Defining the Rules for Pioneer Factor Nucleosome Engagement

About This Grant

DNA binding to chromosomal DNA is essential for many fundamental biological processes including: transcriptional regulation, DNA replication and repair, recombination, and chromosome segregation. There is a fundamental gap in understanding how transcription factors (TF) bind regulatory regions located in compacted, high-order chromatin. Therefore, there is a fundamental need to determine the mechanistic rules defining TF binding to chromatin. Our long-term goal is to define the biological rules dictating TF binding to chromosomal DNA in a cell. All TFs, even pioneer factors, are not able to bind all their targets throughout the genome, indicating that there are binding constraints imposed on all binding events. Multiple factors appear to impact how TFs identify TF binding sites (TFBSs) including: TFBS positioning within a nucleosome, TFBS variants, sequence of the nucleosome, cooperativity, histone modifications, DNA methylation, and chromatin remodeling. To accomplish our goal, we will combine in vitro with in-cell assays to allow the systematic dissection of factors required for initial and sustained/functional TF binding to chromatin. At the nucleosome level, we will use our in vitro Pioneer-seq assay, which allows the direct comparison of TFBSs located in all possible nucleosome positions, with differing nucleosome sequences, across many TFBS variants, with modified histones.
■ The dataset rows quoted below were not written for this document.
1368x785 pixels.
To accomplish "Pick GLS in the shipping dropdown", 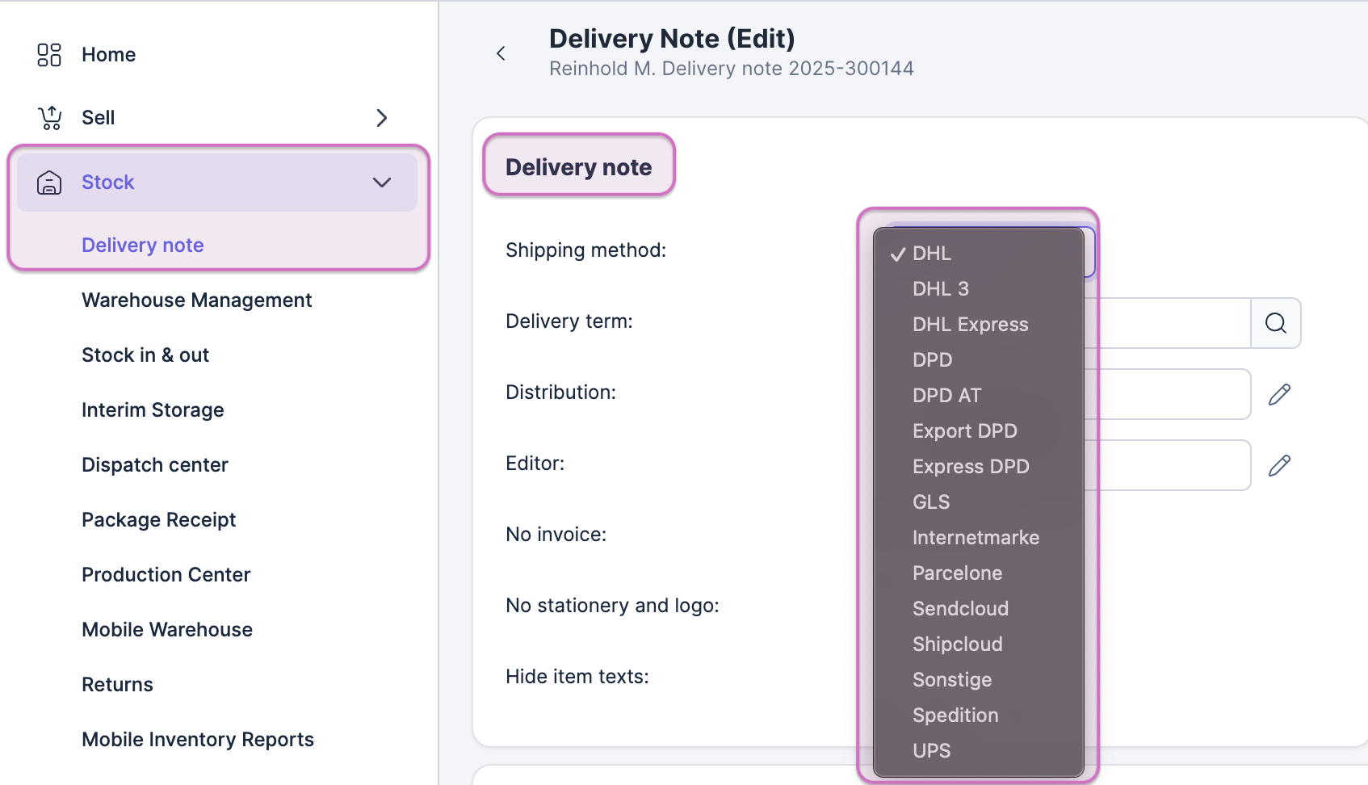I will (x=931, y=502).
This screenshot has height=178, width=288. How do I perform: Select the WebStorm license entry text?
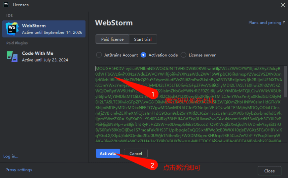51,29
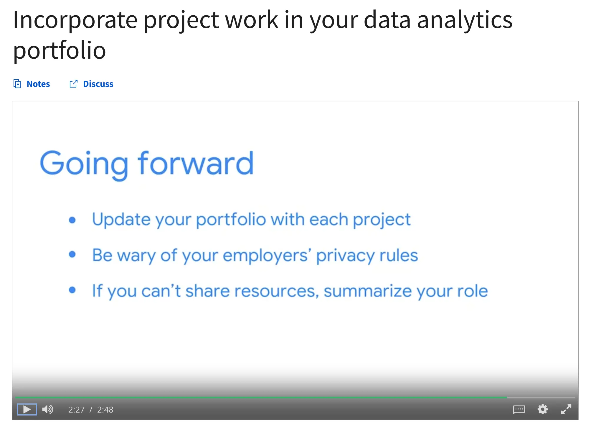Click the total duration 2:48 label
The width and height of the screenshot is (591, 432).
(x=105, y=410)
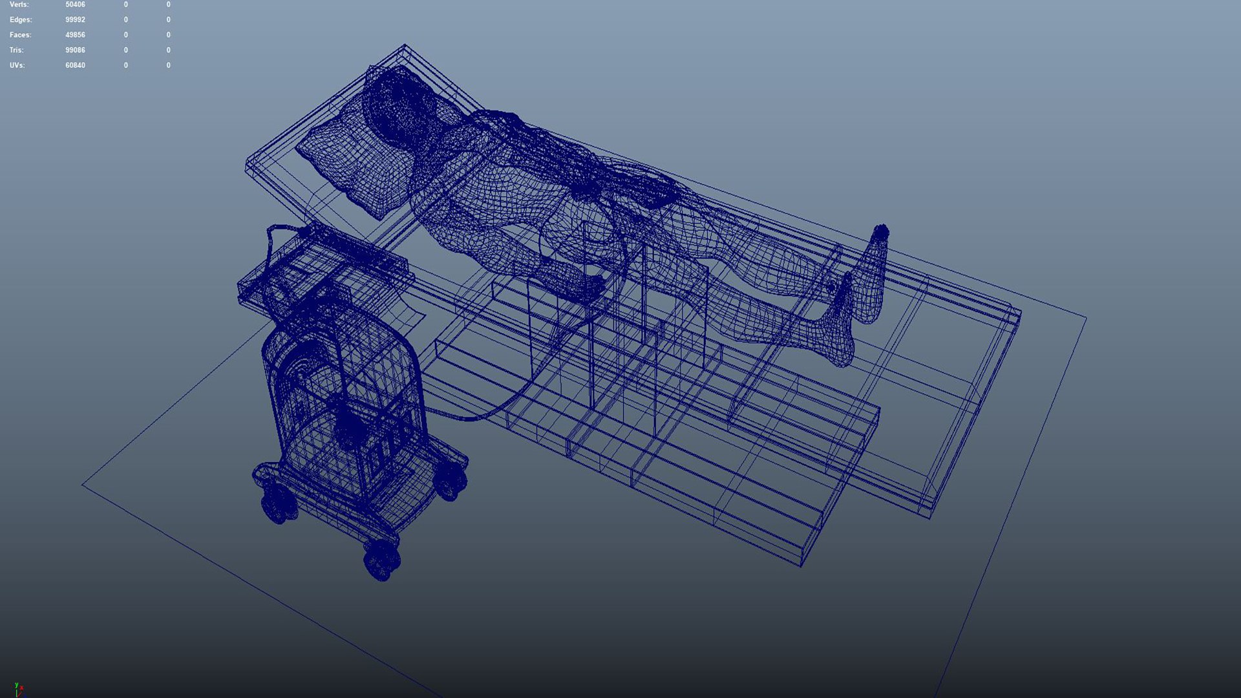1241x698 pixels.
Task: Click the XYZ axis orientation gizmo
Action: (x=17, y=690)
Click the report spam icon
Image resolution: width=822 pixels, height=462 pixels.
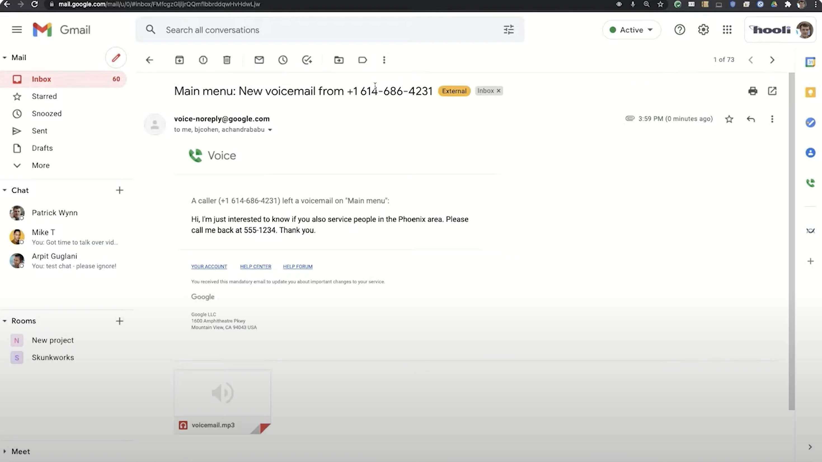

At the regulatory region level, we will ectopically express pioneer TFs in comprehensively characterized cell lines, with cell models of disease, to uncover the chromatin characteristics, chromatin remodelers, or cooperativity required for TF binding. With this MIRA our lab will close these knowledge gaps by answering three fundamental questions: 1) How do TFs recognize their binding sites within a nucleosome? 2) How do histone modifications and nucleosome positioning regulate TF binding? 3) How does chromatin organization regulate TF binding? Our results are expected to have an important positive impact on our mechanistic understanding of how all TFs regulate transcription and direct gene expression during normal development and disease. Our findings will likely be transformative by providing quantitative models for how proteins bind to their targets within or near nucleosomes.